--- Given records ---

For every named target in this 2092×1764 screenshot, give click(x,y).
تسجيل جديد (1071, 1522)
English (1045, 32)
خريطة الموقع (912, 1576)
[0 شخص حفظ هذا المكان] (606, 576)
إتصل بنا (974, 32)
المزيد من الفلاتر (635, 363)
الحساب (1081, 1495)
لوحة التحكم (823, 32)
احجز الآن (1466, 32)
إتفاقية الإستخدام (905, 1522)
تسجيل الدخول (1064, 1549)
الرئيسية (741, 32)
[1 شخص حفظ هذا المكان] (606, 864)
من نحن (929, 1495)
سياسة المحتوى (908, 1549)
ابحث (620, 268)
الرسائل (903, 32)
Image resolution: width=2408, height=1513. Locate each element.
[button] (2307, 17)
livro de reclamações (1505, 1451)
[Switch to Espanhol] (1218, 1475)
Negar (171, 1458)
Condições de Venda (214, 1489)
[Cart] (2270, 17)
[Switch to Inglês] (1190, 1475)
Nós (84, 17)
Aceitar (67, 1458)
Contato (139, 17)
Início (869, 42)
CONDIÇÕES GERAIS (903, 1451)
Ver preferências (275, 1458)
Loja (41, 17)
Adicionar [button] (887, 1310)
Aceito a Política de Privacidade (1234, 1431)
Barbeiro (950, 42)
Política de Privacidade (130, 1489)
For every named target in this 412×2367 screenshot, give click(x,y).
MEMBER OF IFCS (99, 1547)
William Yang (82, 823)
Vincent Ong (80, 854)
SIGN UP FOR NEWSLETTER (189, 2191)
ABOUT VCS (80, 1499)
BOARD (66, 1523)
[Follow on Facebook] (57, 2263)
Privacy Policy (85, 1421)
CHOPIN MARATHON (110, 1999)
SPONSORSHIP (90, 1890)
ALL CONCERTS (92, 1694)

---

Exercise prompt: Write out all of the records once more, exactly.

Solution to this task:
For every named target in this 2092×1764 screenshot, give click(x,y).
تسجيل جديد (1071, 1522)
English (1045, 32)
خريطة الموقع (912, 1576)
[0 شخص حفظ هذا المكان] (606, 576)
إتصل بنا (974, 32)
المزيد من الفلاتر (635, 363)
الحساب (1081, 1495)
لوحة التحكم (823, 32)
احجز الآن (1466, 32)
إتفاقية الإستخدام (905, 1522)
تسجيل الدخول (1064, 1549)
الرئيسية (741, 32)
[1 شخص حفظ هذا المكان] (606, 864)
من نحن (929, 1495)
سياسة المحتوى (908, 1549)
ابحث (620, 268)
الرسائل (903, 32)
Image resolution: width=2408, height=1513. Locate each element.
[button] (2307, 17)
livro de reclamações (1505, 1451)
[Switch to Espanhol] (1218, 1475)
Negar (171, 1458)
Condições de Venda (214, 1489)
[Cart] (2270, 17)
[Switch to Inglês] (1190, 1475)
Nós (84, 17)
Aceitar (67, 1458)
Contato (139, 17)
Início (869, 42)
CONDIÇÕES GERAIS (903, 1451)
Ver preferências (275, 1458)
Loja (41, 17)
Adicionar [button] (887, 1310)
Aceito a Política de Privacidade (1234, 1431)
Barbeiro (950, 42)
Política de Privacidade (130, 1489)
For every named target in this 412×2367 screenshot, give click(x,y).
MEMBER OF IFCS (99, 1547)
William Yang (82, 823)
Vincent Ong (80, 854)
SIGN UP FOR NEWSLETTER (189, 2191)
ABOUT VCS (80, 1499)
BOARD (66, 1523)
[Follow on Facebook] (57, 2263)
Privacy Policy (85, 1421)
CHOPIN MARATHON (110, 1999)
SPONSORSHIP (90, 1890)
ALL CONCERTS (92, 1694)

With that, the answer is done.